13
votes

I've been working with Celery lately and I don't like it. It's configuration is messy, overcomplicated and poorly documented.

I want to send broadcast messages with Celery from a single producer to multiple consumers. What confuses me is discrepancy between Celery terms and terms of underlying transport RabbitMQ.

In RabbitMQ you can have a single fanout Exchange and multiple Queues to broadcast messages:

enter image description here

But in Celery the terms are all messed up: here you can have a broadcast Queue, which sends messages to multiple consumers:

enter image description here

I don't even understand, how Celery broadcast queue is supposed to work at all, cause RabbitMQ queues with multiple consumers are meant for load balancing. So in RabbitMQ if multiple consumers (i.e. a pool of consumers) are connected to the same queue, only one consumer will receive and process message, which is called round robin in RabbitMQ docs.

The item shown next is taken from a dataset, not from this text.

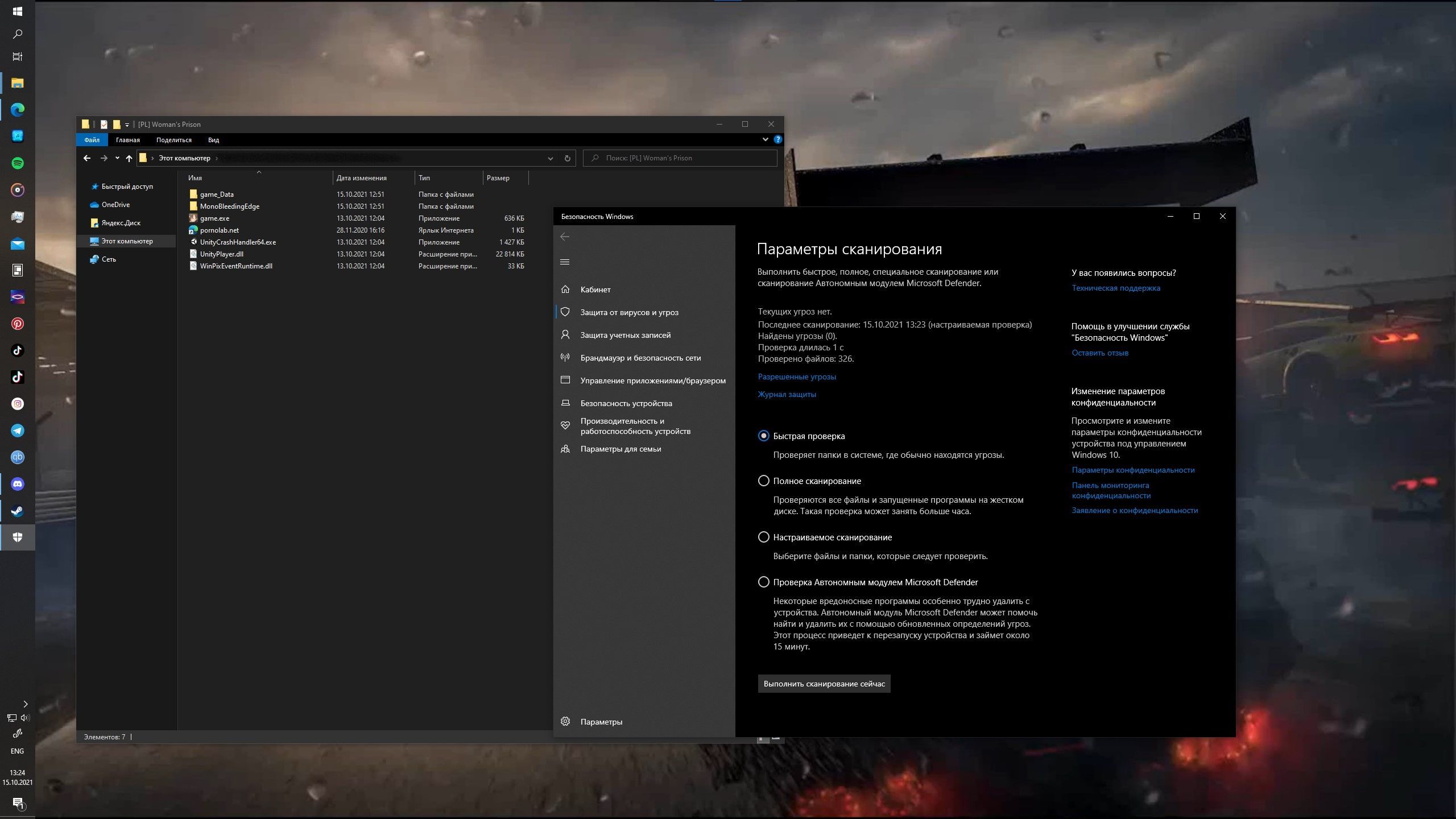Open Telegram from the taskbar
1456x819 pixels.
[x=18, y=431]
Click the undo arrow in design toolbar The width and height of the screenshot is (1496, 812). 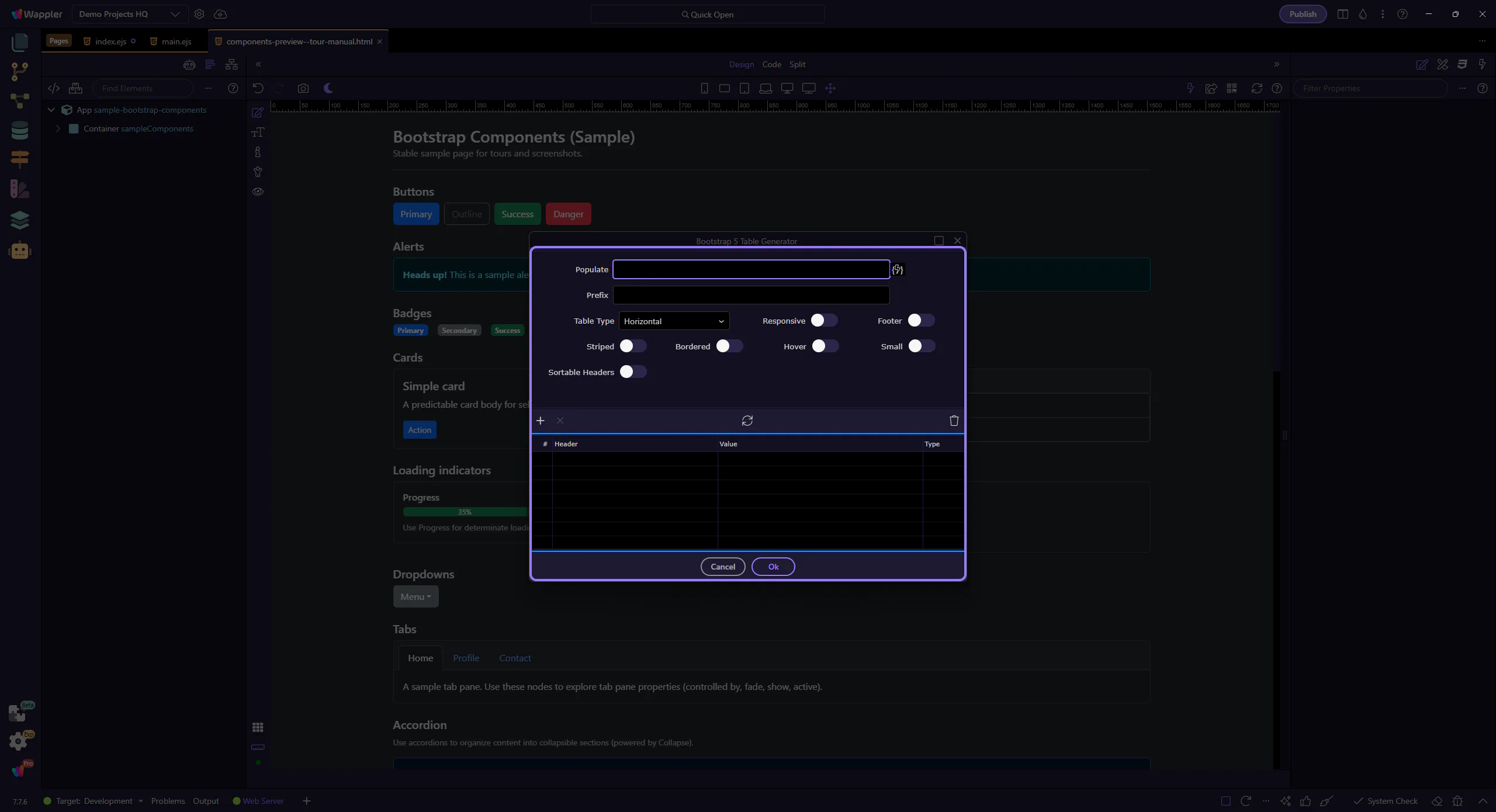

Also, Celery documentation on broadcast is really insufficient. What type of RabbitMQ exchange should I specify for Broadcast queue, fanout or not? Could you supply a full example?

So, what I'm asking for is (1) clarification of concept and implementation of Broadcast queues in Celery and (2) a complete example of Broadcast queues configuration. Thank you.

3
Does this help? celery.readthedocs.org/en/latest/userguide/… It appears the 'queue' definition in Celery includes the exchange, so possibly you can define a Celery queue on top of a fanout exchange which will have an underlying implementation of multiple RabbitMQ queues. In this case I would guess you don't want a 'broadcast' queue in the Celery config, unless you really want multiple workers processing the same taskAnentropic
@Anentropic Thanks for reply, I've been using that page extensively, but as you can see, the definition of Broadcast queue there is CELERY_QUEUES = (Broadcast('broadcast_tasks'), ) and it doesn't specify the exchange at all, unlike normal CELERY_QUEUES = (Queue(name, exchange, routing_key), ) in examples, you pointed to. I've been looking for Broadcast in API reference, but can't find it.Boris Burkov
what I was saying is: I don't think you want to use a broadcast queue at all. I think you want to define a normal Celery queue on top of Exchange('fanout') exchange typeAnentropic
@Anentropic Well, I came to the same conclusion. :) Thanks, Anentropic, let this Broadcast queue be a mistery of Celery, whatever it is.Boris Burkov
Thanks @BorisBurkov. I found what my issue was, left comment under accepted answer.Greg0ry

3 Answers

2
votes

Does this help?
http://celery.readthedocs.org/en/latest/userguide/routing.html#exchanges-queues-and-routing-keys

It appears the 'queue' definition in Celery includes the exchange, so you can define a Celery queue on top of Exchange('fanout') exchange type, which will have an underlying implementation of multiple RabbitMQ queues.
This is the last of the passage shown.